Haploid nuclei (n) have one set of chromosomes i.e. one of each kind of chromosome. Diploid nuclei (2n) have two sets of chromosomes i.e. two of each chromosome.
The nuclei of human somatic (= body) cells are diploid (2n), with 46 chromosomes i.e. 23 x two sets.
One set from the mother in the haploid egg cell, the other from the father’s haploid sperm cell.
Sex Chromosomes: the 23rd pair. Female: XX Male XY
Each chromosome has a unique set of genes.
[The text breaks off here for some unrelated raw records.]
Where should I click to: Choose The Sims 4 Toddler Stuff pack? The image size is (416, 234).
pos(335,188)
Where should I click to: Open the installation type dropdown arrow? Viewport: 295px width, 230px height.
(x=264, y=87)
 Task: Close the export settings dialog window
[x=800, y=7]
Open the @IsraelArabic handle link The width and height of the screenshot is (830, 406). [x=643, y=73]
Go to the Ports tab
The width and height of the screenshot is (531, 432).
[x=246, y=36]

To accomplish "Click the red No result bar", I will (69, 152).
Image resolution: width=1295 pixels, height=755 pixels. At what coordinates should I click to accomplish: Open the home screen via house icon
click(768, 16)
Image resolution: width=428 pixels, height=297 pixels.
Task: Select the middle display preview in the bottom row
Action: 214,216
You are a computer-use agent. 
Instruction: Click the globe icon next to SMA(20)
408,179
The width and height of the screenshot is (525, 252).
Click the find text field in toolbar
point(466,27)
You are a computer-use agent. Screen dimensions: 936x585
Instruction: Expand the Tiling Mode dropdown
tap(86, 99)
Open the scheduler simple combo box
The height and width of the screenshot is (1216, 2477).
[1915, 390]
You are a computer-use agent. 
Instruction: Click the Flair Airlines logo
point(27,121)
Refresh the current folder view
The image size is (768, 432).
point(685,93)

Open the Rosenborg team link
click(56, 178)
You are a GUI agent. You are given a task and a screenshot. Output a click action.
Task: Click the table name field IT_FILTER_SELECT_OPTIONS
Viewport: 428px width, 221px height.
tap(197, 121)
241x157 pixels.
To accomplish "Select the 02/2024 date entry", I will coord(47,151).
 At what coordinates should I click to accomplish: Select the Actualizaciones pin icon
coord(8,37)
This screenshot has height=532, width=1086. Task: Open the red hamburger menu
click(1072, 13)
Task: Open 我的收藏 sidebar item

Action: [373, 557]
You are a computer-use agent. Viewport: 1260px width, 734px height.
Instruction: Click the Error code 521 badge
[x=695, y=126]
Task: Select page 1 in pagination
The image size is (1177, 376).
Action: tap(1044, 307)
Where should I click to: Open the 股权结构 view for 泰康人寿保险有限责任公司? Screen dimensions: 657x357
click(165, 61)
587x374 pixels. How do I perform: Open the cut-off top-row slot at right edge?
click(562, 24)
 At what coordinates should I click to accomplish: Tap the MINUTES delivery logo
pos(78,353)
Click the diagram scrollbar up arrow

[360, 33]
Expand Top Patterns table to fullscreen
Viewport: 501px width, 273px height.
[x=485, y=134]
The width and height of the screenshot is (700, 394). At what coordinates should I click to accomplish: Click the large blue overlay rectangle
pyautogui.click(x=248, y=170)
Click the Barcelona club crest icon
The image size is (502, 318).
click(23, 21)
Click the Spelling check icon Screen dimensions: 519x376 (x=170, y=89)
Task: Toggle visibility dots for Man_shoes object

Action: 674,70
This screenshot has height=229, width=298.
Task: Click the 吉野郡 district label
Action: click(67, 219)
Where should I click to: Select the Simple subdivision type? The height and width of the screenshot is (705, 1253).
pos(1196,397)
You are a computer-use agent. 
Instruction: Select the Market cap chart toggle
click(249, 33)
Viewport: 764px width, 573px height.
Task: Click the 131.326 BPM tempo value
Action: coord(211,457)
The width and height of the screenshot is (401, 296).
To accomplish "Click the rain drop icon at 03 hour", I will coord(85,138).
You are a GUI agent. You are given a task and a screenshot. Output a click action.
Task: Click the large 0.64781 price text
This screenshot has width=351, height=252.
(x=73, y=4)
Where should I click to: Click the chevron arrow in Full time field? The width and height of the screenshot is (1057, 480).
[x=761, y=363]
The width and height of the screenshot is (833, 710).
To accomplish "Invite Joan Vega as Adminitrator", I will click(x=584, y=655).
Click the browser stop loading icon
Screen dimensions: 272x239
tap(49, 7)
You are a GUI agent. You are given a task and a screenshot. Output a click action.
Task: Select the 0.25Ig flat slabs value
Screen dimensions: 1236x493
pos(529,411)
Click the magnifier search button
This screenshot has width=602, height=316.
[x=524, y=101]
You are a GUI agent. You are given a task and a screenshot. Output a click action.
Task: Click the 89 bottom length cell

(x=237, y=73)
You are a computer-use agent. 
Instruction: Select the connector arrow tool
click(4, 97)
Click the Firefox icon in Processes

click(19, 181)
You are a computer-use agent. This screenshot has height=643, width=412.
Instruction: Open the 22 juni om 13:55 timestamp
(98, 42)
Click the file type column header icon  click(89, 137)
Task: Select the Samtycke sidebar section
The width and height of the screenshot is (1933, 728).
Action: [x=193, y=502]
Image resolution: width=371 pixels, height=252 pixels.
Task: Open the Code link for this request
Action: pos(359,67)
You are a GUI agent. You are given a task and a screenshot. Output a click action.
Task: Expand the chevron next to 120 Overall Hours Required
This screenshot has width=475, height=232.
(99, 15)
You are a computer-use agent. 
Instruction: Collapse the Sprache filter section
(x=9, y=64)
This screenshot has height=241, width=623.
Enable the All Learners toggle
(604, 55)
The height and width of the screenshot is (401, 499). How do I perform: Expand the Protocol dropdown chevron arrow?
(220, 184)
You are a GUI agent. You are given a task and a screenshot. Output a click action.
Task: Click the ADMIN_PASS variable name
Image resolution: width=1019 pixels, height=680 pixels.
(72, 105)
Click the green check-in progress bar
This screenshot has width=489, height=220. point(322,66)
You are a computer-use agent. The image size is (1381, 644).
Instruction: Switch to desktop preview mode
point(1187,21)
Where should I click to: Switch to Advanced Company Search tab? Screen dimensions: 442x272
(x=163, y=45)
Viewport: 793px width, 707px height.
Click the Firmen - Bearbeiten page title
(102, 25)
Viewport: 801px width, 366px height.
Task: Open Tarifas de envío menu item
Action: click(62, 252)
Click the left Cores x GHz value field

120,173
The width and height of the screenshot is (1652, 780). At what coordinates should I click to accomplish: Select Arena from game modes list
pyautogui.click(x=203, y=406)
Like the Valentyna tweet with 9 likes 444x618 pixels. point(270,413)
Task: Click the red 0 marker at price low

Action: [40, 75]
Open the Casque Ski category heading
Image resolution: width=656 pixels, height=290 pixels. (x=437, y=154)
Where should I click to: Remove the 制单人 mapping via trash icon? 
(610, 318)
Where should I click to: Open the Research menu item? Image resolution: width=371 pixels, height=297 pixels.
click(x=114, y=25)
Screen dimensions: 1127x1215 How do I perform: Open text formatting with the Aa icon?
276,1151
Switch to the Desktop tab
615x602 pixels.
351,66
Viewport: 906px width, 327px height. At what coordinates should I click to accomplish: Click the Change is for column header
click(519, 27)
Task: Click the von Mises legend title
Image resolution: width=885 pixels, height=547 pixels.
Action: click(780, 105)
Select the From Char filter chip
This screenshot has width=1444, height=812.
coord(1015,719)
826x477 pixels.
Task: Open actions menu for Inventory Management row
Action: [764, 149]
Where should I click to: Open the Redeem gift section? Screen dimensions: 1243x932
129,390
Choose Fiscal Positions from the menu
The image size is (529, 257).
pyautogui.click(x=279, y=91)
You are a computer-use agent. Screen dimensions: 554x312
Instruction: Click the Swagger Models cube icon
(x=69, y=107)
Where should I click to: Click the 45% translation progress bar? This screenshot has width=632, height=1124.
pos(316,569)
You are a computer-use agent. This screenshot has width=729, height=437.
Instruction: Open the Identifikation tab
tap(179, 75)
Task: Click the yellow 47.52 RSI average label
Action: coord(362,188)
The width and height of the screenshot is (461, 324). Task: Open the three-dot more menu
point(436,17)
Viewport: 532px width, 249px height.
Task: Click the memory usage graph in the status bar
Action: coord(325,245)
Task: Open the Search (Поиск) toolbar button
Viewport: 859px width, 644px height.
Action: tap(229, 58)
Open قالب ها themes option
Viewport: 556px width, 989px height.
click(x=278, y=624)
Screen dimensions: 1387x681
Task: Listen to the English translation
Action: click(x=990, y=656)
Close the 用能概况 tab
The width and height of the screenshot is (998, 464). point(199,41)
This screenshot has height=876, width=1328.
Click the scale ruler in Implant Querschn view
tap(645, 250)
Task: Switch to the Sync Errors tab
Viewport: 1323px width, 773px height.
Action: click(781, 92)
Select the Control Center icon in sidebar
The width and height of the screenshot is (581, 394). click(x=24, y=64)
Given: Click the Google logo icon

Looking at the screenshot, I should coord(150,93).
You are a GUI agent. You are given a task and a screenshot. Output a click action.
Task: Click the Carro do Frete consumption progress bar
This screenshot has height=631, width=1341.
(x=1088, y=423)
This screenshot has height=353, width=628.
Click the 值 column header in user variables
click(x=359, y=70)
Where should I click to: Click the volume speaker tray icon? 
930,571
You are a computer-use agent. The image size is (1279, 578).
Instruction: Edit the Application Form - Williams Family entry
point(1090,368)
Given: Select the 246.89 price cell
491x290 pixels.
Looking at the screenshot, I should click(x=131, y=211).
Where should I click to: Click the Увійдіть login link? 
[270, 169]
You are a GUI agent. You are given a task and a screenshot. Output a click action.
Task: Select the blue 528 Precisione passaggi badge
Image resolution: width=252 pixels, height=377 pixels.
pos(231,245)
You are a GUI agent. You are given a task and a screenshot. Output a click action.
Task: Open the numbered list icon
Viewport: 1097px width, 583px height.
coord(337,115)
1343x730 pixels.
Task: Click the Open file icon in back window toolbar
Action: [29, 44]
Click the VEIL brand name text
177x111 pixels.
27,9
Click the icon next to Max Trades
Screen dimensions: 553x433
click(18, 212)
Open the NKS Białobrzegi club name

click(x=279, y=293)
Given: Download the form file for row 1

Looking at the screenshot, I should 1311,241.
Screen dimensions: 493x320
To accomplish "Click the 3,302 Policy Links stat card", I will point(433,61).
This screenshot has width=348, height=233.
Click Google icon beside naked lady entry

Each gene has a specific locus – it is on a particular chromosome at a specific site.
Different (mutant) forms of a gene (A, B, O for the blood-group gene) are known as alleles.

Centrioles
Have a ‘9 + 2’ arrangement of protein tubes (tubulin).
Two sets of tubes, each at right-angles
Divides to from spindle at cell division.

Lysosomes
Contain digestive enzymes for recycling macromolecules within the cell
Responsible for ‘cell death’ – burst to carry out ‘autolysis’


Mitochondria:
• The aerobic steps of respiration occur here – Krebs Cycle and Electron Transport System.
• 36 of the 38 ATPs from one molecule of glucose are produced in the mitochondrion.
• Liver, muscle and nerve cells are rich in mitochondria.
• Sperm cells have a ‘mid-piece’ containing many mitochondria
• Bone and fat cells have low numbers of mitochondria.
• Found in low numbers in plant cells



Flagellae / cilia
Composed of ‘9 + 2’ protein structure; have basal body at base, which provides power
Falgellae, few, long; cilia many, short, synchronised beating (metachronal rhythm)
Responsible for cell movement (sperm) or fluid movement (trachea and Fallopian tubes)

Ribosomes:
• Composed of RNA and protein.
• Function in protein synthesis – translation of mRNA into a specific sequence of amino acids.
• 70s – prokaryotes & mitochondria and chloroplasts – 80s all eukaryotes

Chloroplast
• Photosynthesis is the major function of the chloroplast.
• The light stage takes place in the green internal membranes.
• The dark stage occurs in liquid part of the chloroplast.
• Starch may be stored in the chloroplast



Large Plant Cell Vacuole
• Storage of water, food (sugar, amino acids), ions, wastes.
• Role in cell elongation during plant growth.